### THE TASK
From the first line down to the one containing "Task: Open airdrop", reproduce the entries below exactly and leave out the pictures.

### AVAILABLE DATA
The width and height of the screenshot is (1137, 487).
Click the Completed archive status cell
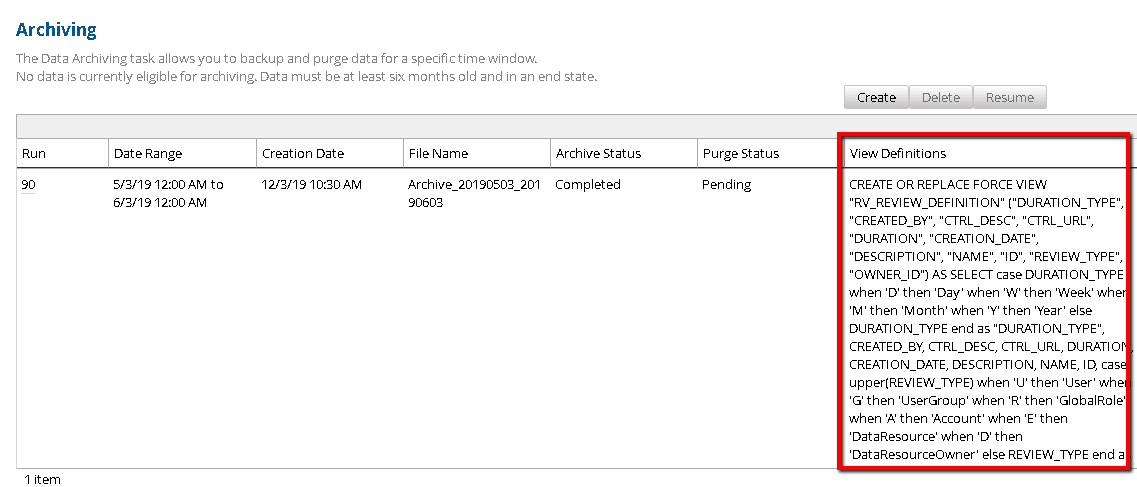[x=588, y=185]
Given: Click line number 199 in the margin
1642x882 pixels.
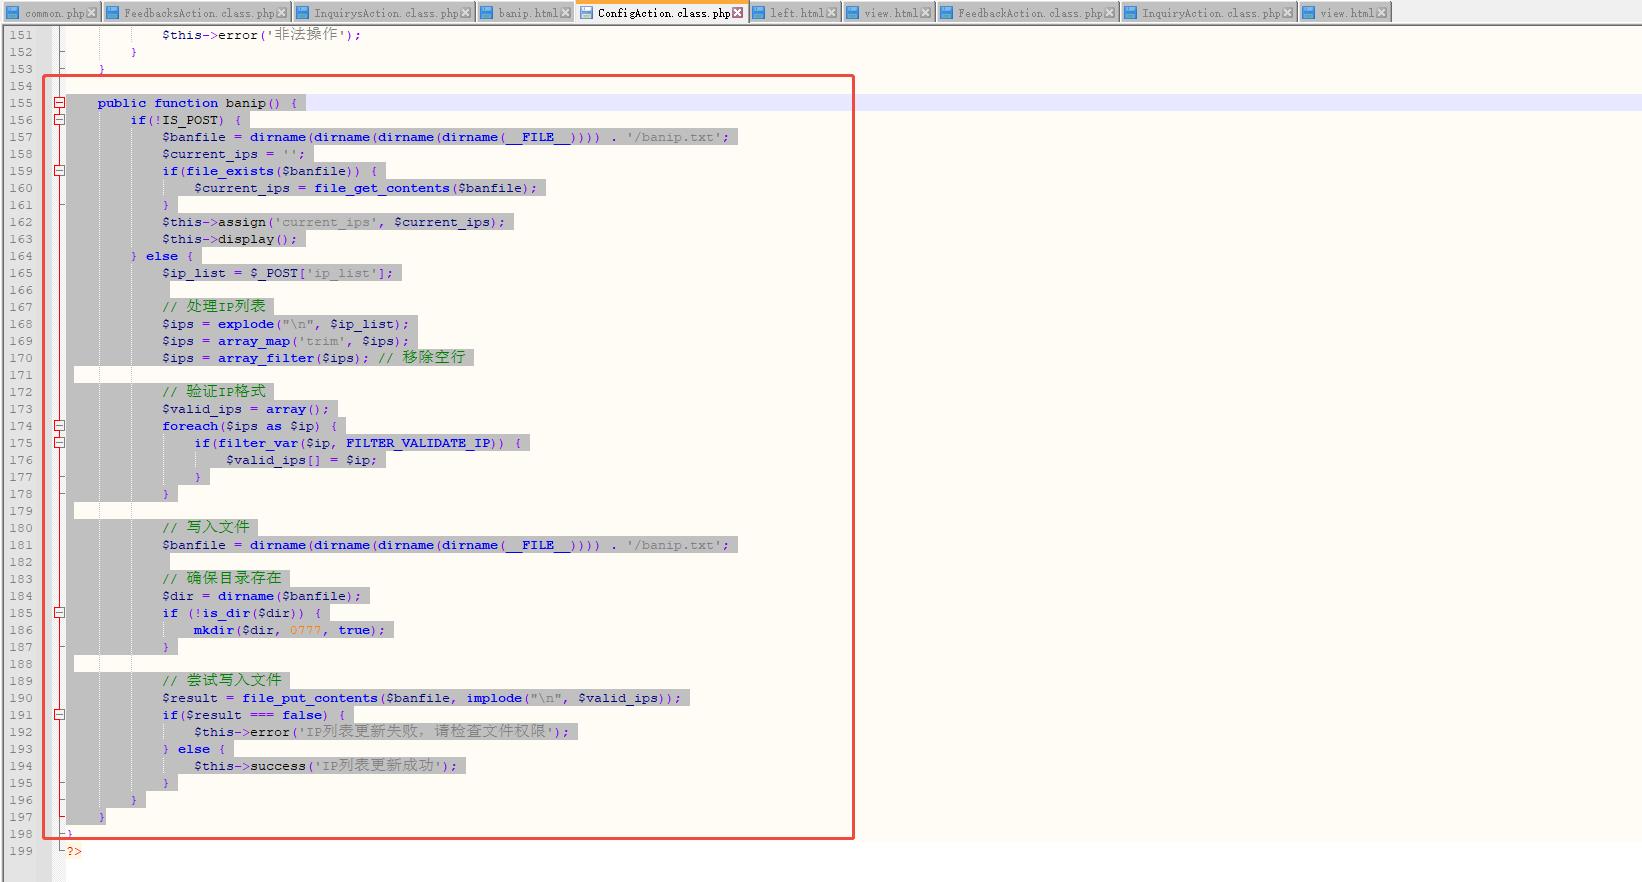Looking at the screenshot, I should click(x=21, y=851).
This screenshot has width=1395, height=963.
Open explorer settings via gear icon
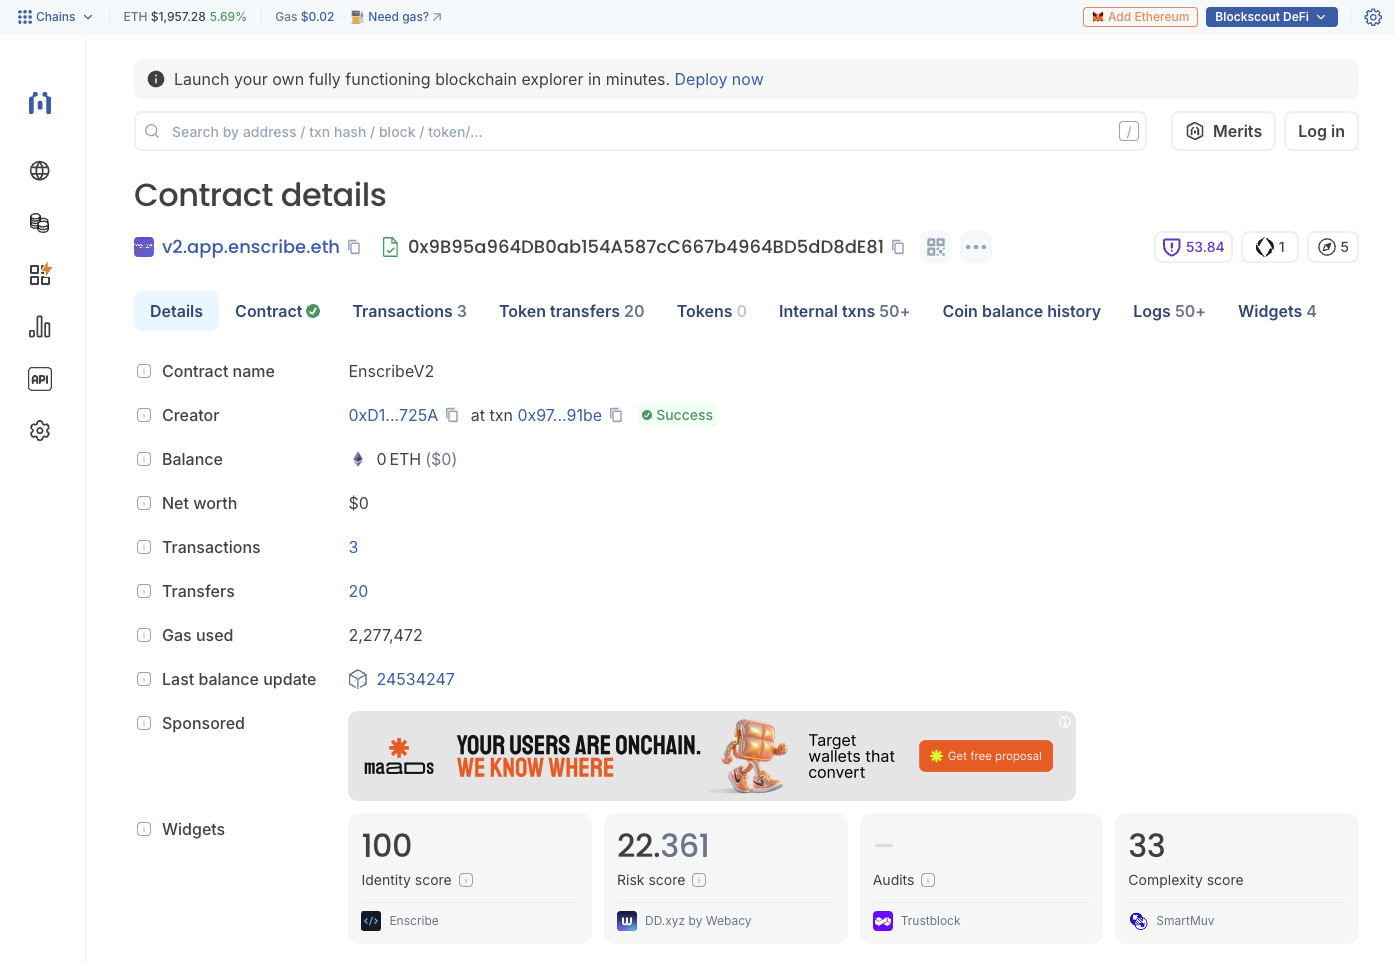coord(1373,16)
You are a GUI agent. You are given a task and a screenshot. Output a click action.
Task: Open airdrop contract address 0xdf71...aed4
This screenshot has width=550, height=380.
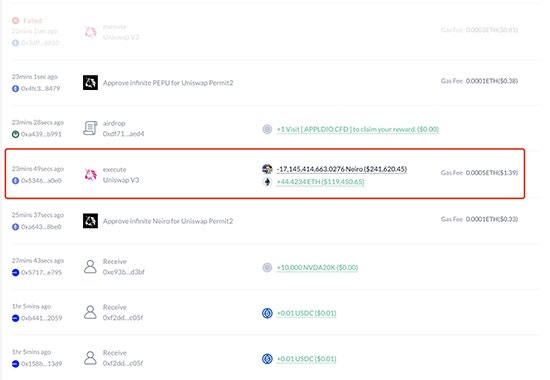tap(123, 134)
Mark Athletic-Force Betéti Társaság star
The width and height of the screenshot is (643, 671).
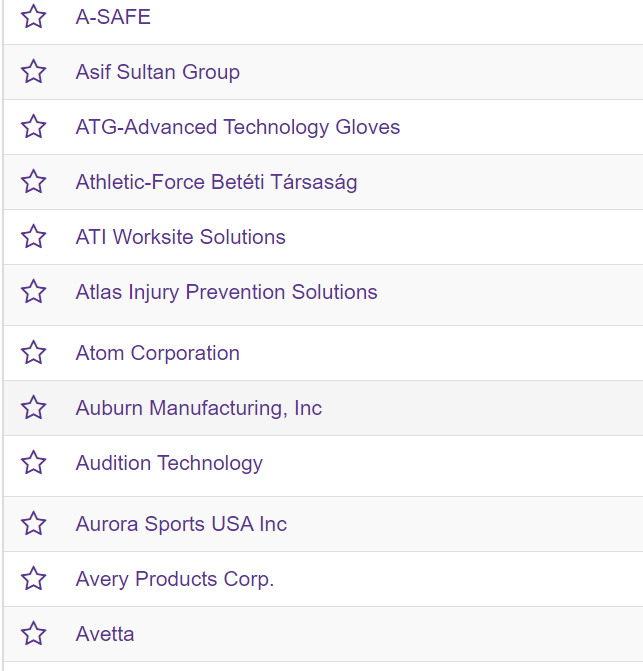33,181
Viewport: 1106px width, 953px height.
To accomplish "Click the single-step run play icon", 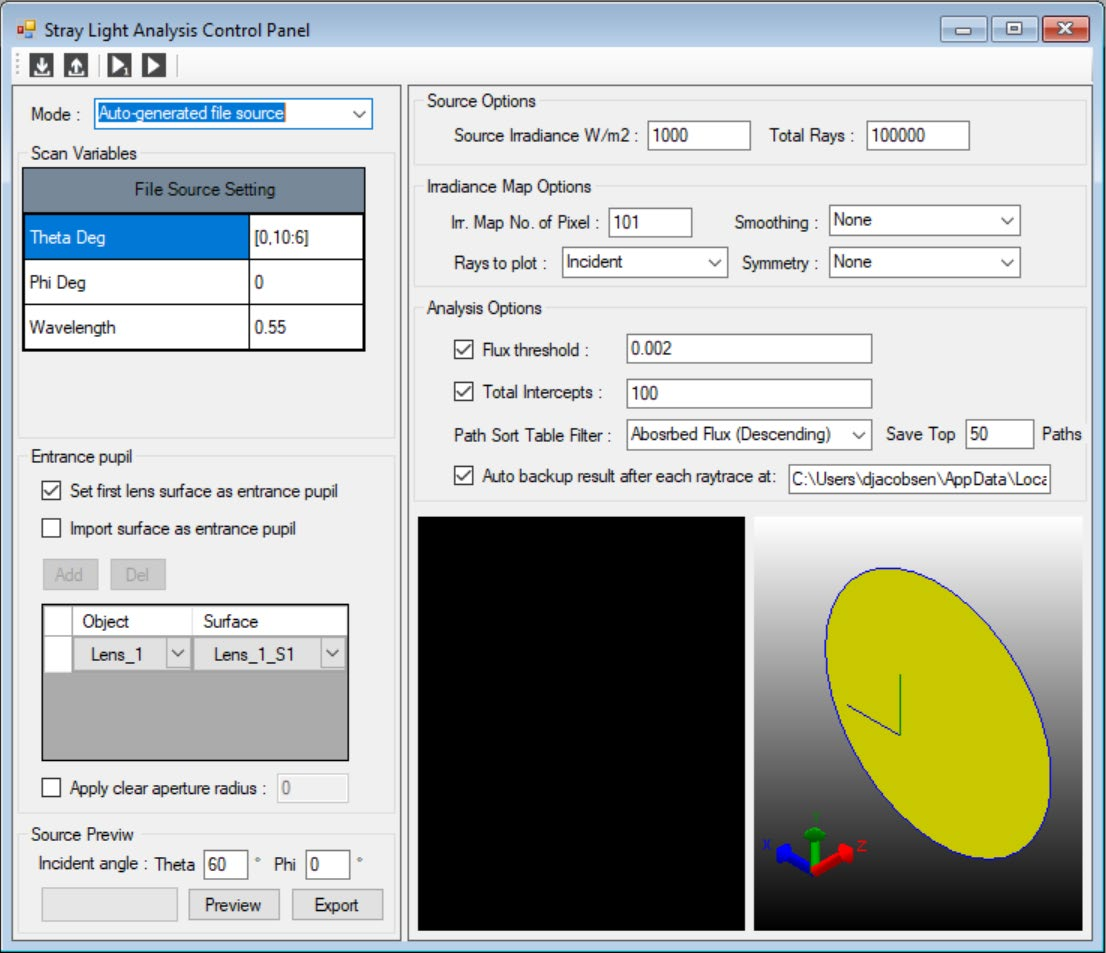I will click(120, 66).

### SOLUTION TO THIS EXERCISE
The width and height of the screenshot is (1137, 487).
Click the Completed archive status cell
[x=588, y=185]
Given: Click line number 199 in the margin
1642x882 pixels.
Looking at the screenshot, I should click(x=21, y=851).
This screenshot has width=1395, height=963.
Open explorer settings via gear icon
coord(1373,16)
You are a GUI agent. You are given a task and a screenshot. Output a click action.
Task: Open airdrop contract address 0xdf71...aed4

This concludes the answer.